Stored data:
Segment Open

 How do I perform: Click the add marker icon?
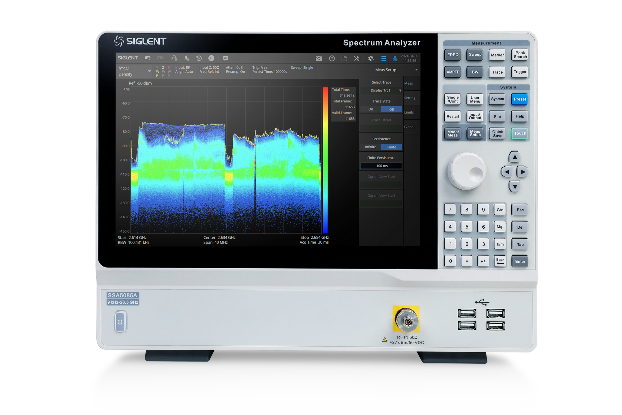pyautogui.click(x=187, y=58)
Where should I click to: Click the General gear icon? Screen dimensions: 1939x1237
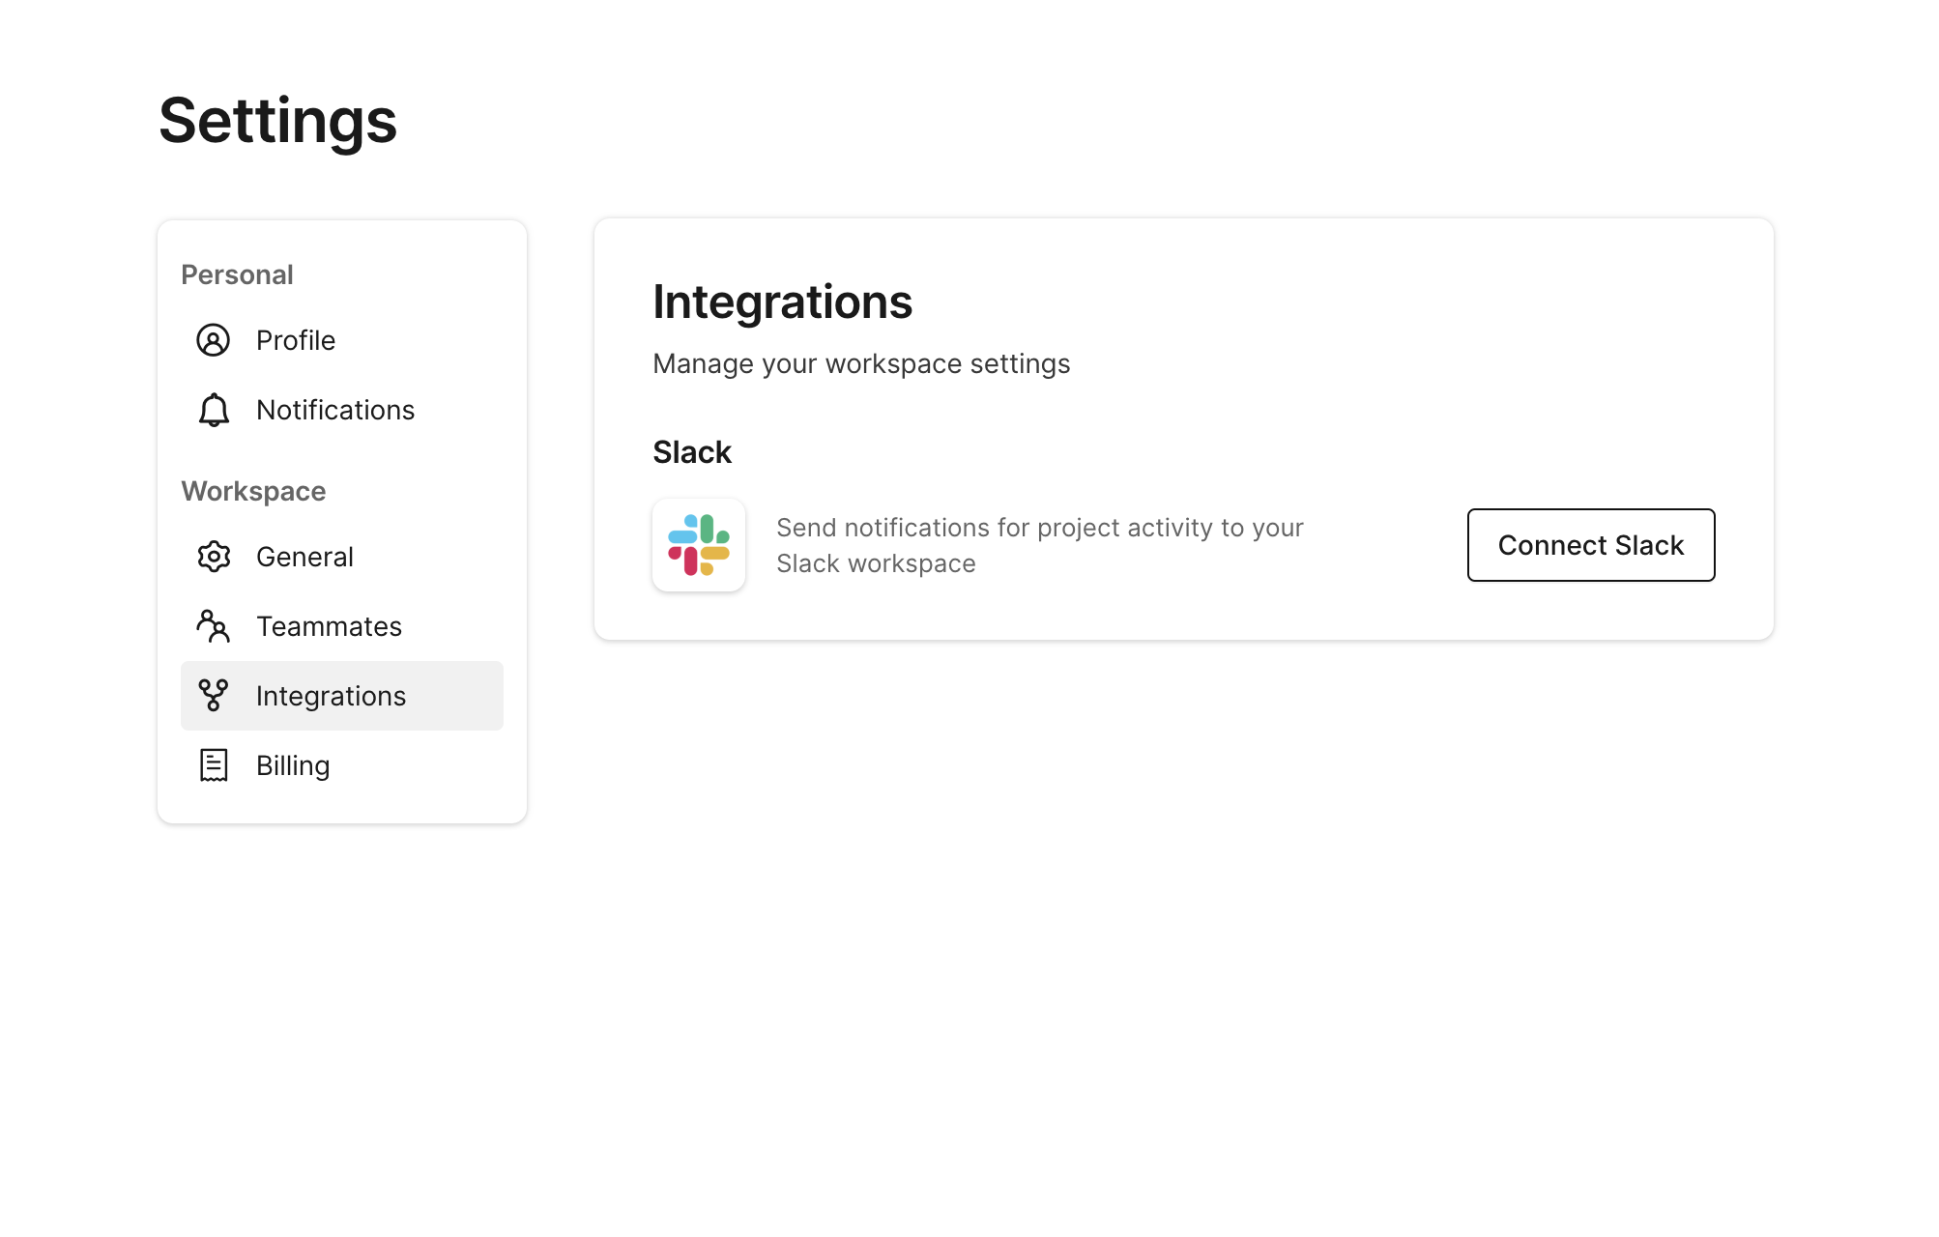click(x=213, y=557)
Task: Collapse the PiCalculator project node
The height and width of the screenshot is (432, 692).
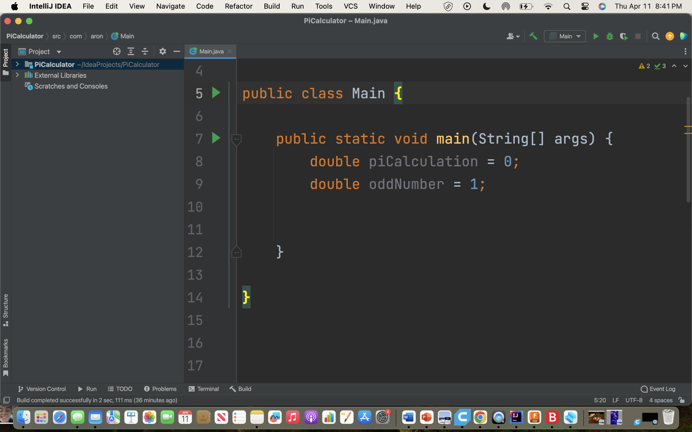Action: click(x=17, y=64)
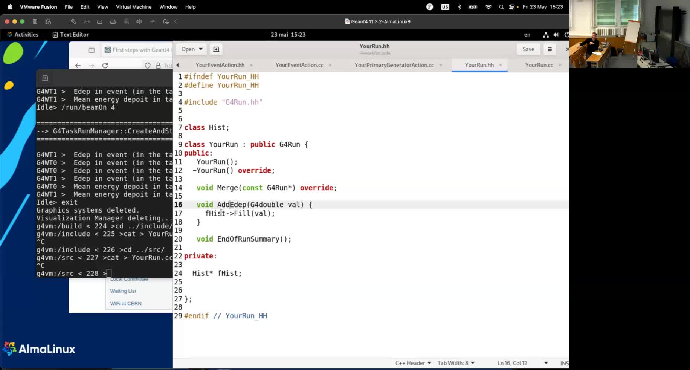The image size is (690, 370).
Task: Toggle INS insert mode in status bar
Action: pyautogui.click(x=563, y=363)
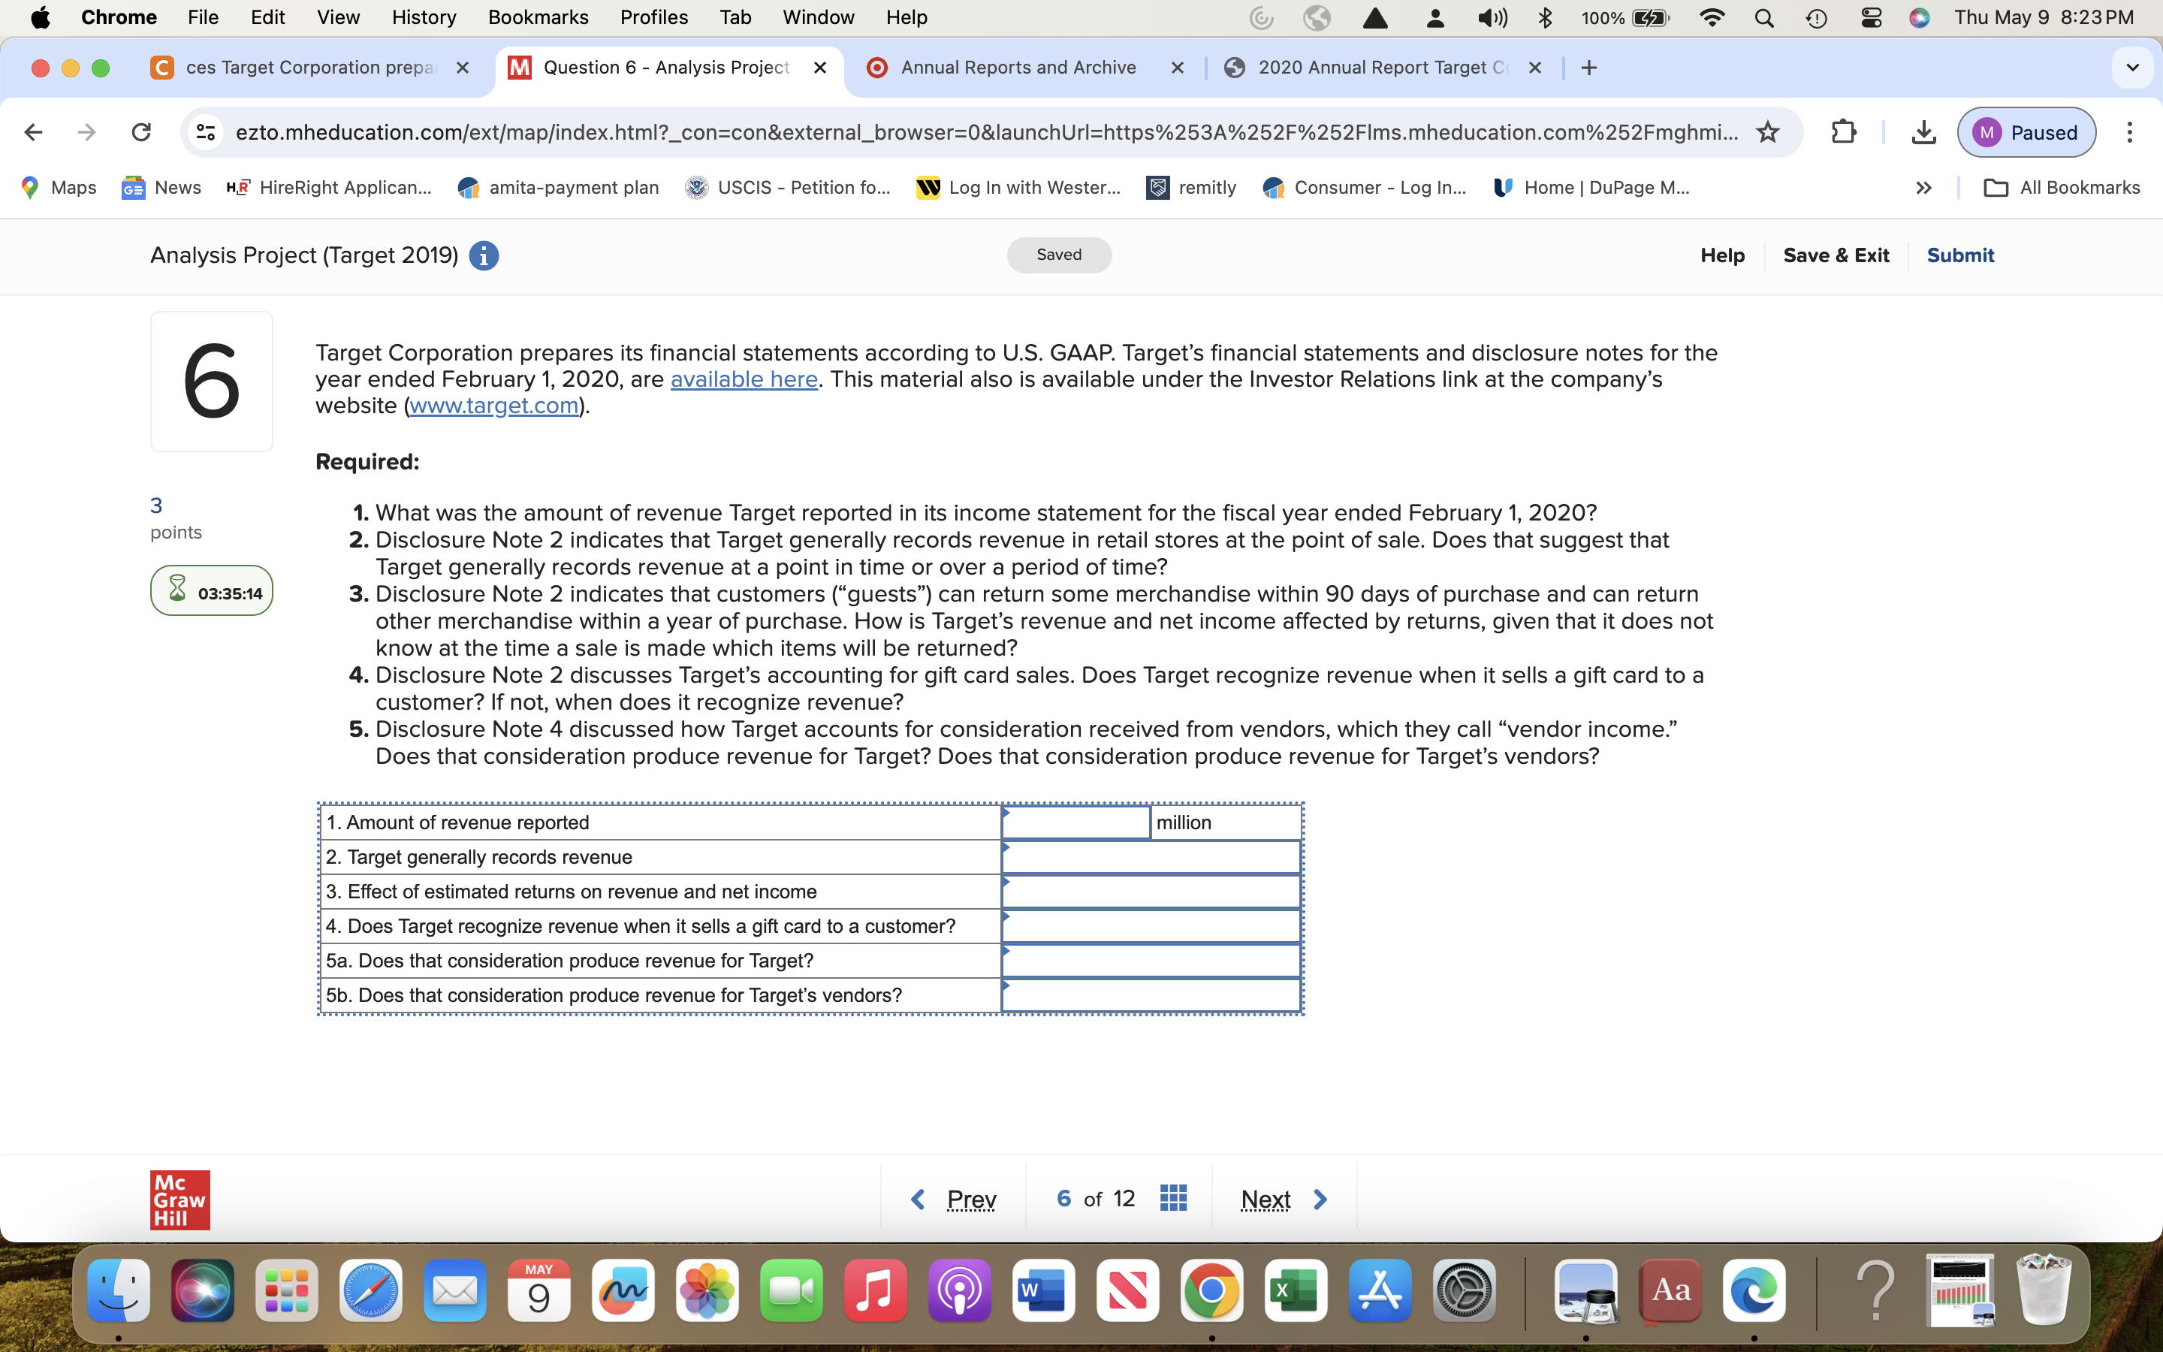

Segment Closed

ACTIVITY -
Reproduce exactly, and only, the part of the entries above that runs from the line with "Where should I" to the last line, both included. Pictures stay out.

ANSWER SPACE -
Where should I click to: Click the General gear icon? Screen dimensions: 1939x1237
click(x=213, y=557)
Task: Collapse the PiCalculator project node
The height and width of the screenshot is (432, 692).
Action: click(x=17, y=64)
The image size is (690, 370).
Task: Toggle INS insert mode in status bar
Action: pyautogui.click(x=563, y=363)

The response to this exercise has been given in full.